Pixel coordinate grounding data:
##############################

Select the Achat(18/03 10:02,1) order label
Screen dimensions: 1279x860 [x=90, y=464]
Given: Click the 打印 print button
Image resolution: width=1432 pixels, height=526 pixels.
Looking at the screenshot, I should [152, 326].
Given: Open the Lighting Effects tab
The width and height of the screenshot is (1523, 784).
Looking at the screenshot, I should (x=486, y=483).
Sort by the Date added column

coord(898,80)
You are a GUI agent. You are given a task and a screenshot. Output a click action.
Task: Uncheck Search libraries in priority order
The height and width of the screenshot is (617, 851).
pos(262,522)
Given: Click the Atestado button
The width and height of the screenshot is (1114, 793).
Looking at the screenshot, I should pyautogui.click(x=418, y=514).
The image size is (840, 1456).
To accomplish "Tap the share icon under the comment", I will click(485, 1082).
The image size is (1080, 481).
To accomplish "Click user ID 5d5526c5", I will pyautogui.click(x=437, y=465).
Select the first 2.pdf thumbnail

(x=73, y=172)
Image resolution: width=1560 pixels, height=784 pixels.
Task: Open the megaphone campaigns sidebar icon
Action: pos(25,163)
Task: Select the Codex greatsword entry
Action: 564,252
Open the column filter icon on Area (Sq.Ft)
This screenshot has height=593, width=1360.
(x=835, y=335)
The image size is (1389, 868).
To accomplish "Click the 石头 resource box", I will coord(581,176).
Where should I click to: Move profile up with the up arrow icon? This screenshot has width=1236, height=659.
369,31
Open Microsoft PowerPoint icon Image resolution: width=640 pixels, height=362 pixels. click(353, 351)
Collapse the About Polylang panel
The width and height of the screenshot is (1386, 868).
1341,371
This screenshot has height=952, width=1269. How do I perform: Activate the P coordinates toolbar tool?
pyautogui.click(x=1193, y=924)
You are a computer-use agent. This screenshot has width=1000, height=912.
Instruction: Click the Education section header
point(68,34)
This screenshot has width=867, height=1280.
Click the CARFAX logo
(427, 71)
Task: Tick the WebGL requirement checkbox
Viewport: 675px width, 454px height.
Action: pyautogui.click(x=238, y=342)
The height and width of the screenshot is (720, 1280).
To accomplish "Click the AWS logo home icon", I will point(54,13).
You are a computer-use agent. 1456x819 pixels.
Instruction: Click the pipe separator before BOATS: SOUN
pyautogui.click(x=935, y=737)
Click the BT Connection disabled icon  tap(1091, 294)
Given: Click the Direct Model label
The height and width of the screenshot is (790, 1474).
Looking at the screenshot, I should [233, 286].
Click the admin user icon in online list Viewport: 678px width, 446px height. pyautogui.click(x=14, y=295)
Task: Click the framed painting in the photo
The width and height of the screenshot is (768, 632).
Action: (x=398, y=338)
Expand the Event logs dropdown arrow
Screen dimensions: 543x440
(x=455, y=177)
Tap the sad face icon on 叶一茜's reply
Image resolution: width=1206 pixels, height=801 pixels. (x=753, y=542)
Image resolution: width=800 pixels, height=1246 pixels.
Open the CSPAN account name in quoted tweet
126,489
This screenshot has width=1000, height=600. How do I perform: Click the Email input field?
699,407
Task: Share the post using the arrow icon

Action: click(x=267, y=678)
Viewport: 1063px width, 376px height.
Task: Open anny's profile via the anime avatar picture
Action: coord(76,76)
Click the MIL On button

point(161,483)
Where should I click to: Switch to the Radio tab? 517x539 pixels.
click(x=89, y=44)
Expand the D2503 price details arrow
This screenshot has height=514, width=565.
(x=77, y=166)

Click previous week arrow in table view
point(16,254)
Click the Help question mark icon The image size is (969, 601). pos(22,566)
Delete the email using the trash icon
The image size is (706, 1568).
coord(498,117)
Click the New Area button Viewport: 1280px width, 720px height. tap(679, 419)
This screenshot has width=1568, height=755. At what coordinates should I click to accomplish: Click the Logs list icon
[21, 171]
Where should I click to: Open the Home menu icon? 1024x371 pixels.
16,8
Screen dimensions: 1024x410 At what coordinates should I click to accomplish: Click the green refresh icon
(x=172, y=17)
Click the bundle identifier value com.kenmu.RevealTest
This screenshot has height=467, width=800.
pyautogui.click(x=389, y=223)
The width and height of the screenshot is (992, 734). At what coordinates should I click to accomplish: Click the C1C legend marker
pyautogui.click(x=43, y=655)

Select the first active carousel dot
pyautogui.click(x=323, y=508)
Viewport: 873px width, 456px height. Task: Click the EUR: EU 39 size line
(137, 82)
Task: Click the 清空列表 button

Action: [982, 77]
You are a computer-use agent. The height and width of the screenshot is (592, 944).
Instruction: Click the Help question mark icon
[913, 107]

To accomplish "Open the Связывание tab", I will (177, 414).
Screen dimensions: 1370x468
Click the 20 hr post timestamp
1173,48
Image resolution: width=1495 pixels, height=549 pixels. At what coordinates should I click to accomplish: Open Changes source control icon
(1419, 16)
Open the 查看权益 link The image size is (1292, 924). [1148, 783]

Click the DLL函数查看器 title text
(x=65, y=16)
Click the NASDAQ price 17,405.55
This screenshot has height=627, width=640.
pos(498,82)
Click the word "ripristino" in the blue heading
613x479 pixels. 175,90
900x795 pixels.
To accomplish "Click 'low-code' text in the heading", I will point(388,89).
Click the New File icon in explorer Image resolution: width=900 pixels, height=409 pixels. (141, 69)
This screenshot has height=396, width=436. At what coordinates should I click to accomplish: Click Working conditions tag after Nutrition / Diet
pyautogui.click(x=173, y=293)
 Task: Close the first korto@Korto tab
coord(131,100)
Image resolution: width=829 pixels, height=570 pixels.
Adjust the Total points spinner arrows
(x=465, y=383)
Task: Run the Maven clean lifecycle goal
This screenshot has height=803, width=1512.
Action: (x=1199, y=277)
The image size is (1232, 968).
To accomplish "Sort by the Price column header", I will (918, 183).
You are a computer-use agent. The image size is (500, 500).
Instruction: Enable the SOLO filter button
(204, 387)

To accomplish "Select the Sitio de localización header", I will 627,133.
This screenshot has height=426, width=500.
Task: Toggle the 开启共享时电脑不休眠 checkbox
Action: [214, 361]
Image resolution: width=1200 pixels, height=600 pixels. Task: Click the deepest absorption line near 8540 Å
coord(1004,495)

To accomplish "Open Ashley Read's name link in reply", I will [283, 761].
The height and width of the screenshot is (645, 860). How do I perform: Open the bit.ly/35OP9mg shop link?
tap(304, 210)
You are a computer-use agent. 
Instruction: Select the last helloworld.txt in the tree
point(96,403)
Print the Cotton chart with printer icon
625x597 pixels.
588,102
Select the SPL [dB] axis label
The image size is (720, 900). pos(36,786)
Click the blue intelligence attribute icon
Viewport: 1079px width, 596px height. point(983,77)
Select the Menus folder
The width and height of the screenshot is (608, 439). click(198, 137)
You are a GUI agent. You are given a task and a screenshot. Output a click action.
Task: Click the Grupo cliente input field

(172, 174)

##############################

_Exercise objective_:
Each record shown above is to be given again exactly.

_Result of this task_:
Select the Achat(18/03 10:02,1) order label
Screen dimensions: 1279x860 [x=90, y=464]
Given: Click the 打印 print button
Image resolution: width=1432 pixels, height=526 pixels.
Looking at the screenshot, I should [152, 326].
Given: Open the Lighting Effects tab
The width and height of the screenshot is (1523, 784).
Looking at the screenshot, I should (x=486, y=483).
Sort by the Date added column

coord(898,80)
You are a GUI agent. You are given a task and a screenshot. Output a click action.
Task: Uncheck Search libraries in priority order
The height and width of the screenshot is (617, 851).
pos(262,522)
Given: Click the Atestado button
The width and height of the screenshot is (1114, 793).
Looking at the screenshot, I should pyautogui.click(x=418, y=514).
The image size is (840, 1456).
To accomplish "Tap the share icon under the comment", I will click(485, 1082).
The image size is (1080, 481).
To accomplish "Click user ID 5d5526c5", I will pyautogui.click(x=437, y=465).
Select the first 2.pdf thumbnail

(x=73, y=172)
Image resolution: width=1560 pixels, height=784 pixels.
Task: Open the megaphone campaigns sidebar icon
Action: pos(25,163)
Task: Select the Codex greatsword entry
Action: 564,252
Open the column filter icon on Area (Sq.Ft)
This screenshot has height=593, width=1360.
(x=835, y=335)
The image size is (1389, 868).
To accomplish "Click the 石头 resource box", I will coord(581,176).
Where should I click to: Move profile up with the up arrow icon? This screenshot has width=1236, height=659.
369,31
Open Microsoft PowerPoint icon Image resolution: width=640 pixels, height=362 pixels. click(353, 351)
Collapse the About Polylang panel
The width and height of the screenshot is (1386, 868).
1341,371
This screenshot has height=952, width=1269. How do I perform: Activate the P coordinates toolbar tool?
pyautogui.click(x=1193, y=924)
You are a computer-use agent. This screenshot has width=1000, height=912.
Instruction: Click the Education section header
point(68,34)
This screenshot has width=867, height=1280.
Click the CARFAX logo
(427, 71)
Task: Tick the WebGL requirement checkbox
Viewport: 675px width, 454px height.
Action: pyautogui.click(x=238, y=342)
The height and width of the screenshot is (720, 1280).
To accomplish "Click the AWS logo home icon", I will point(54,13).
You are a computer-use agent. 1456x819 pixels.
Instruction: Click the pipe separator before BOATS: SOUN
pyautogui.click(x=935, y=737)
Click the BT Connection disabled icon  tap(1091, 294)
Given: Click the Direct Model label
The height and width of the screenshot is (790, 1474).
Looking at the screenshot, I should [233, 286].
Click the admin user icon in online list Viewport: 678px width, 446px height. pyautogui.click(x=14, y=295)
Task: Click the framed painting in the photo
The width and height of the screenshot is (768, 632).
Action: (x=398, y=338)
Expand the Event logs dropdown arrow
Screen dimensions: 543x440
(x=455, y=177)
Tap the sad face icon on 叶一茜's reply
Image resolution: width=1206 pixels, height=801 pixels. (x=753, y=542)
Image resolution: width=800 pixels, height=1246 pixels.
Open the CSPAN account name in quoted tweet
126,489
This screenshot has width=1000, height=600. How do I perform: Click the Email input field?
699,407
Task: Share the post using the arrow icon

Action: click(x=267, y=678)
Viewport: 1063px width, 376px height.
Task: Open anny's profile via the anime avatar picture
Action: coord(76,76)
Click the MIL On button

point(161,483)
Where should I click to: Switch to the Radio tab? 517x539 pixels.
click(x=89, y=44)
Expand the D2503 price details arrow
This screenshot has height=514, width=565.
(x=77, y=166)

Click previous week arrow in table view
point(16,254)
Click the Help question mark icon The image size is (969, 601). pos(22,566)
Delete the email using the trash icon
The image size is (706, 1568).
coord(498,117)
Click the New Area button Viewport: 1280px width, 720px height. tap(679, 419)
This screenshot has width=1568, height=755. At what coordinates should I click to accomplish: Click the Logs list icon
[21, 171]
Where should I click to: Open the Home menu icon? 1024x371 pixels.
16,8
Screen dimensions: 1024x410 At what coordinates should I click to accomplish: Click the green refresh icon
(x=172, y=17)
Click the bundle identifier value com.kenmu.RevealTest
This screenshot has height=467, width=800.
pyautogui.click(x=389, y=223)
The width and height of the screenshot is (992, 734). At what coordinates should I click to accomplish: Click the C1C legend marker
pyautogui.click(x=43, y=655)

Select the first active carousel dot
pyautogui.click(x=323, y=508)
Viewport: 873px width, 456px height. Task: Click the EUR: EU 39 size line
(137, 82)
Task: Click the 清空列表 button

Action: [982, 77]
You are a computer-use agent. The height and width of the screenshot is (592, 944).
Instruction: Click the Help question mark icon
[913, 107]

To accomplish "Open the Связывание tab", I will (177, 414).
Screen dimensions: 1370x468
Click the 20 hr post timestamp
1173,48
Image resolution: width=1495 pixels, height=549 pixels. At what coordinates should I click to accomplish: Open Changes source control icon
(1419, 16)
Open the 查看权益 link The image size is (1292, 924). [1148, 783]

Click the DLL函数查看器 title text
(x=65, y=16)
Click the NASDAQ price 17,405.55
This screenshot has height=627, width=640.
pos(498,82)
Click the word "ripristino" in the blue heading
613x479 pixels. 175,90
900x795 pixels.
To accomplish "Click 'low-code' text in the heading", I will point(388,89).
Click the New File icon in explorer Image resolution: width=900 pixels, height=409 pixels. (141, 69)
This screenshot has height=396, width=436. At what coordinates should I click to accomplish: Click Working conditions tag after Nutrition / Diet
pyautogui.click(x=173, y=293)
 Task: Close the first korto@Korto tab
coord(131,100)
Image resolution: width=829 pixels, height=570 pixels.
Adjust the Total points spinner arrows
(x=465, y=383)
Task: Run the Maven clean lifecycle goal
This screenshot has height=803, width=1512.
Action: (x=1199, y=277)
The image size is (1232, 968).
To accomplish "Sort by the Price column header", I will (918, 183).
You are a computer-use agent. The image size is (500, 500).
Instruction: Enable the SOLO filter button
(204, 387)

To accomplish "Select the Sitio de localización header", I will 627,133.
This screenshot has height=426, width=500.
Task: Toggle the 开启共享时电脑不休眠 checkbox
Action: [214, 361]
Image resolution: width=1200 pixels, height=600 pixels. Task: Click the deepest absorption line near 8540 Å
coord(1004,495)

To accomplish "Open Ashley Read's name link in reply", I will [283, 761].
The height and width of the screenshot is (645, 860). How do I perform: Open the bit.ly/35OP9mg shop link?
tap(304, 210)
You are a computer-use agent. 
Instruction: Select the last helloworld.txt in the tree
point(96,403)
Print the Cotton chart with printer icon
625x597 pixels.
588,102
Select the SPL [dB] axis label
The image size is (720, 900). pos(36,786)
Click the blue intelligence attribute icon
Viewport: 1079px width, 596px height. point(983,77)
Select the Menus folder
The width and height of the screenshot is (608, 439). click(198, 137)
You are a GUI agent. You are given a task and a screenshot. Output a click action.
Task: Click the Grupo cliente input field

(172, 174)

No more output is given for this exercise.